If all of those things are right and we're actually trying to solve
them all, then it seems to me that the answer is indeed to move to _n_
maturity levels of RFC, where _n_ < 3 (I propose 1), but that we
introduce some new document series (call them TRFC, for "Tentative
Request For Comment", or whatever) that is the first step.  Then we
get past the thing that people are optimizing for ("everything stays
as Proposed Standard once it gets published") by simply eliminating
that issue permanently.

Ah, you say, but now things will stick at TRFC.  Maybe.  But we could
on purpose make it easier to get TRFC than it is now to get PS (say,
by adopting John's limited DISCUSS community for TRFC, or one of the
other things discussed in this thread).  Also, the argument about
everyone thinking that RFCs are "standard", and the resulting pressure
to make them perfect and permanent, would be explicitly relieved (at
least for a while), because nobody thinks that TRFCs are standards. 
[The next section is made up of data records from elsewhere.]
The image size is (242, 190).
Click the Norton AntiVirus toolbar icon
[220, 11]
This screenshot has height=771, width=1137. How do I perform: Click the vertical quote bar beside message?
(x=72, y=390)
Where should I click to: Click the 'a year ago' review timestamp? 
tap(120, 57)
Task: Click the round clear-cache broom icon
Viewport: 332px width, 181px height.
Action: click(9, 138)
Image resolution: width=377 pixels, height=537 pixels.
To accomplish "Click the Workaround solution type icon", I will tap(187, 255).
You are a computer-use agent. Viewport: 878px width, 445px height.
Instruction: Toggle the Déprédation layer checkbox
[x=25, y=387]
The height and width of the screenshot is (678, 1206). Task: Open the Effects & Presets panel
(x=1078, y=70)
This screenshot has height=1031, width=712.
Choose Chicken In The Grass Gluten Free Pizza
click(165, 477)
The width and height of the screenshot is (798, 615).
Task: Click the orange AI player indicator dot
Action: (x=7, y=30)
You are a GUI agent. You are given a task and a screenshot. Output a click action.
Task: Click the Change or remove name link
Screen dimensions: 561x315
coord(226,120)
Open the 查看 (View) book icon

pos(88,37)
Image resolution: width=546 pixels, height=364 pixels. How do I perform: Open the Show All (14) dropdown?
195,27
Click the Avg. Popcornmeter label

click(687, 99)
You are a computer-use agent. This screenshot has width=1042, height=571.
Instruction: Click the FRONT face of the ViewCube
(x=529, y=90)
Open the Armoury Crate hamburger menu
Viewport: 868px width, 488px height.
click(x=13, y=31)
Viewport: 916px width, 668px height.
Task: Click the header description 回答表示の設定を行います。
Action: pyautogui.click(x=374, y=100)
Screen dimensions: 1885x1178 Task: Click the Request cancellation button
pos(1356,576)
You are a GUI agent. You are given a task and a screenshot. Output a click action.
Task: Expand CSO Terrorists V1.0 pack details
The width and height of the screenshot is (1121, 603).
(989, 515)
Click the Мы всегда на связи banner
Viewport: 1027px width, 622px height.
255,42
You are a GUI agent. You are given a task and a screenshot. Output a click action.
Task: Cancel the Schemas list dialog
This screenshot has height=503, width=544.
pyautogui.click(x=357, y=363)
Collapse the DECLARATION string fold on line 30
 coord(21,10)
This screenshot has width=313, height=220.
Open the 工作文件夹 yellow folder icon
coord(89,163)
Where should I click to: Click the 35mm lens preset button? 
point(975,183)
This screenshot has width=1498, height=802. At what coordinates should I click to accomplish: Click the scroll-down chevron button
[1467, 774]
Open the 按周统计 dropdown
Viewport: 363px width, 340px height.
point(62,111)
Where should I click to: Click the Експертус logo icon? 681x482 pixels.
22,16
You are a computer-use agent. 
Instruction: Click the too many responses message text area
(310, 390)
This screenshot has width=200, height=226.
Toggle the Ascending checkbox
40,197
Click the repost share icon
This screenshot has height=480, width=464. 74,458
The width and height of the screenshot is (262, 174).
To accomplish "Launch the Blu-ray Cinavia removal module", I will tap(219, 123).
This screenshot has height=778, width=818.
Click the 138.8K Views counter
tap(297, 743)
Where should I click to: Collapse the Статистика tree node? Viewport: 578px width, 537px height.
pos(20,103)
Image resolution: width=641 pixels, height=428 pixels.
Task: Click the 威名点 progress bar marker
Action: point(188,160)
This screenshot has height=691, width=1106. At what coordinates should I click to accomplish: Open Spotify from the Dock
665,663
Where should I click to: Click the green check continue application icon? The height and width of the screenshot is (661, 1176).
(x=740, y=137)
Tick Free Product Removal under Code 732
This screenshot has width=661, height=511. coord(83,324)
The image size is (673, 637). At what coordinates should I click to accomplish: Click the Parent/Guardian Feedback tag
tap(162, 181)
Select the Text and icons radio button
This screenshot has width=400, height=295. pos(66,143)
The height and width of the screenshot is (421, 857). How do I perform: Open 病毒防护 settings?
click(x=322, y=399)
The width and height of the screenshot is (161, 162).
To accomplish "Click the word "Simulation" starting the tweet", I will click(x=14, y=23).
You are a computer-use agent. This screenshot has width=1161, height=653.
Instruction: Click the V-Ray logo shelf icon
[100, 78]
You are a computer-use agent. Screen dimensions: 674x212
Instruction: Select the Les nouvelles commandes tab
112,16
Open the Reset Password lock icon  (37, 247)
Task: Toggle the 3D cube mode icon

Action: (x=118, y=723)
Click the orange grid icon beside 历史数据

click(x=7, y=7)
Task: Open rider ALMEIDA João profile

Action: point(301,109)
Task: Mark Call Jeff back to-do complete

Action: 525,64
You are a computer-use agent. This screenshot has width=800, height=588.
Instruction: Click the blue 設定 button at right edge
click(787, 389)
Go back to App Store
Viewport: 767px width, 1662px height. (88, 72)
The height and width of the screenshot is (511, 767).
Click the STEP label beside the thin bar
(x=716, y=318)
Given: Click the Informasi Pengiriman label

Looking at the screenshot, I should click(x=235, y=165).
Note that this is not to denigrate SM's suggestion, which also doesn't
seem wrong to me.  But since one of the issues appears to be that
anything called "RFC" is set in stone, then if we just stop calling
the early-publication documents "RFC" that and introduce something
after I-D (which is formally only on the _way_ to some consensus, and
not actually the product of it), the blockage might be removed.

A

-- 
Andrew Sullivan
ajs@xxxxxxxxxxxx
Shinkuro, Inc.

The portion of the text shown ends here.